Diamond-coated tips are the most recent innovation in ultrasonic scaling tips. These inserts, designed to remove tough deposits such as burnished calculus, pack a punch that most clinicians are not prepared to handle. The grit of the diamond coating can vary widely. Diamond-coated inserts have the potential to destroy tooth structure much faster than our traditional all metal tips. One manufacturer has a disclaimer stating that diamond tips are for surgical use only, which is out of the realm of the dental hygiene practice act.

There are now ultra-thin magnetostrictive and piezoelectric tips that are the diameter of a probe and even an explorer. These unique tips, specifically designed for use in compatible machines, allow clinicians to instrument areas that can’t be accessed by conventional inserts. Microultrasonic scaling is the term used to describe scaling with these new inserts.

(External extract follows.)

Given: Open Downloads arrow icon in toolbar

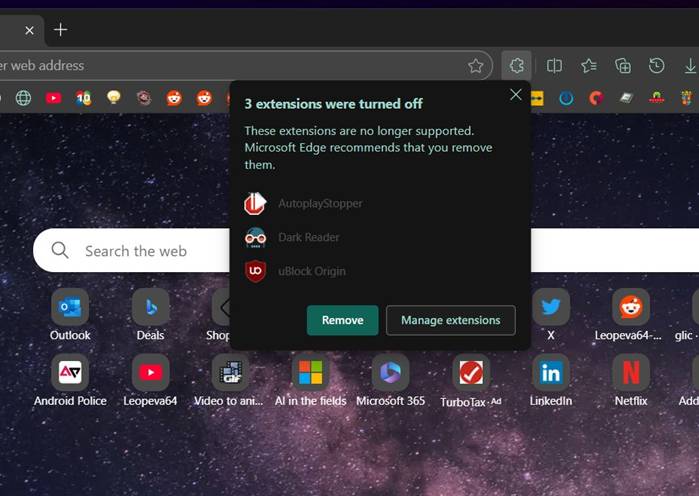Looking at the screenshot, I should coord(690,65).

Often clinicians are dumfounded to find they are removing deposits with an ultrasonic scaler that was not be removed with a hand instrument. Today’s microultrasonic scaling is not a faster methodology but it does allow one to use ultrasonic scalers more precisely in areas that traditional insert tips could not negotiate. Clinicians that have transitioned to using power scalers more are achieving better clinical results than those found with hand instrumentation alone.

The real success or failure in microultrasonic scaling is dependant on many factors. It requires a thorough knowledge of tooth morphology, ability to select the right insert, a quality ultrasonic scaler, scheduling adequate time, a thorough understanding of how to operate a unit that is in good working order, an in-depth understanding of ultrasonic technology and skilled ultrasonic scaling techniques.

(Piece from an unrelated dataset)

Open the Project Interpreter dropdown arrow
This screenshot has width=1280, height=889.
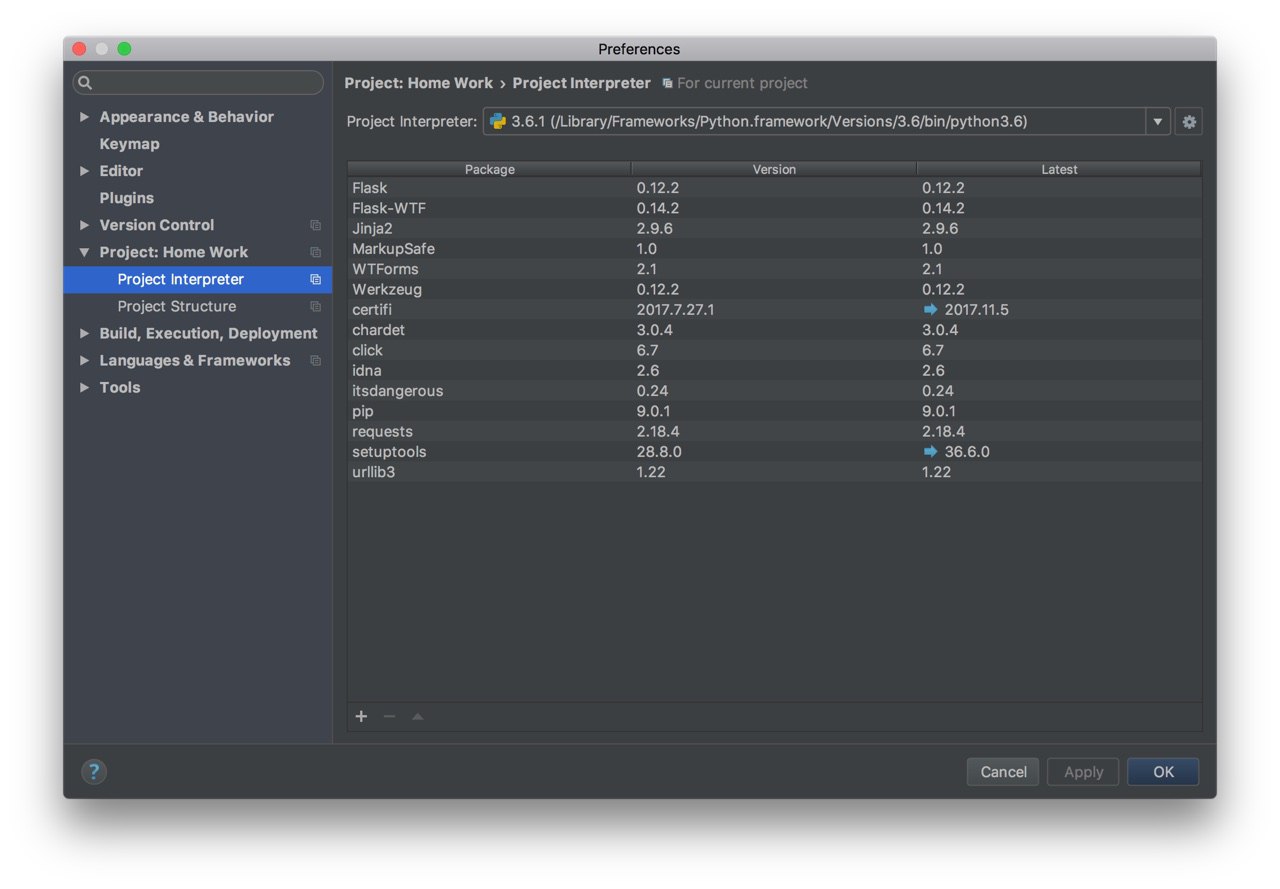pos(1158,122)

Contemporary ultrasonic scaling can help us extend our careers, save more teeth, and lay a foundation for our new clinical comfort zone. Microultrasonics is not a quickie methodology but rather a precise way to deal with the archenemy, plaque biofilm.

The comfort zone of ultrasonic scaling

All ultrasonic units have power/amplitude settings. Higher power levels result in faster deposit removal but remember that higher power levels have a greater potential to create patient discomfort. High power settings are also contraindicated around today’s cosmetic restorations. Some clinicians experience hand and arm discomfort after prolonged usage of robust tips at high power ranges due to increased vibration transmitted to the clinician’s hand, wrist, and arm.

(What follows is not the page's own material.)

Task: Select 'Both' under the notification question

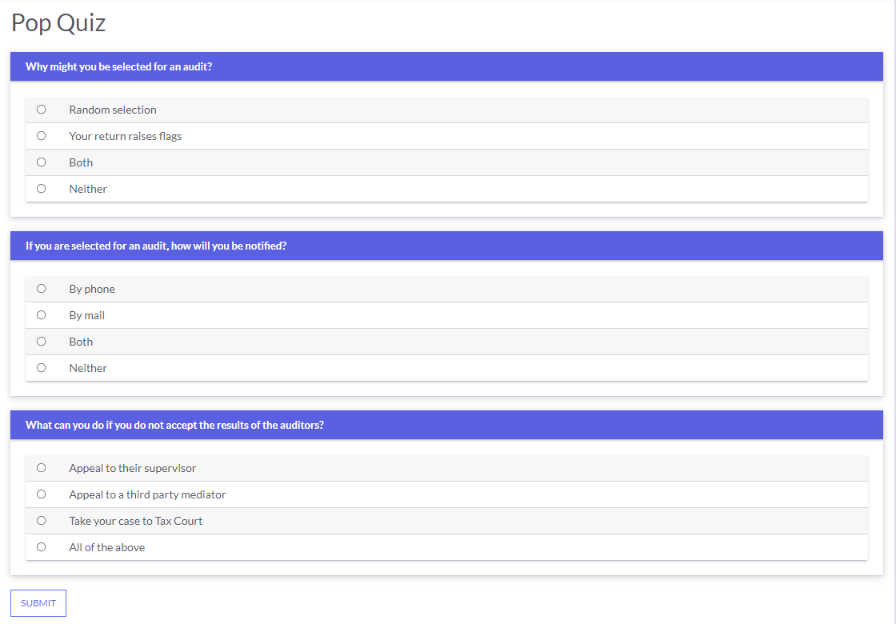Action: point(41,341)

All scaling, regardless of the tip design, will be more effective using a very light grasp and the lightest possible pressure on the tooth surface. Applying excessive pressure with the activated tip dampens tip vibrations resulting in less effective deposit removal. A light touch also improves tactile sensitivity and reduces hand fatigue.

It is important to activate the insert before placing it on the tooth surface. Remember to keep the insert tip parallel with the long axis of the tooth, with minimal pressure. To increase patient comfort, improve tactile sensitivity and reduce spray use the lowest power level that produces effective deposit removal.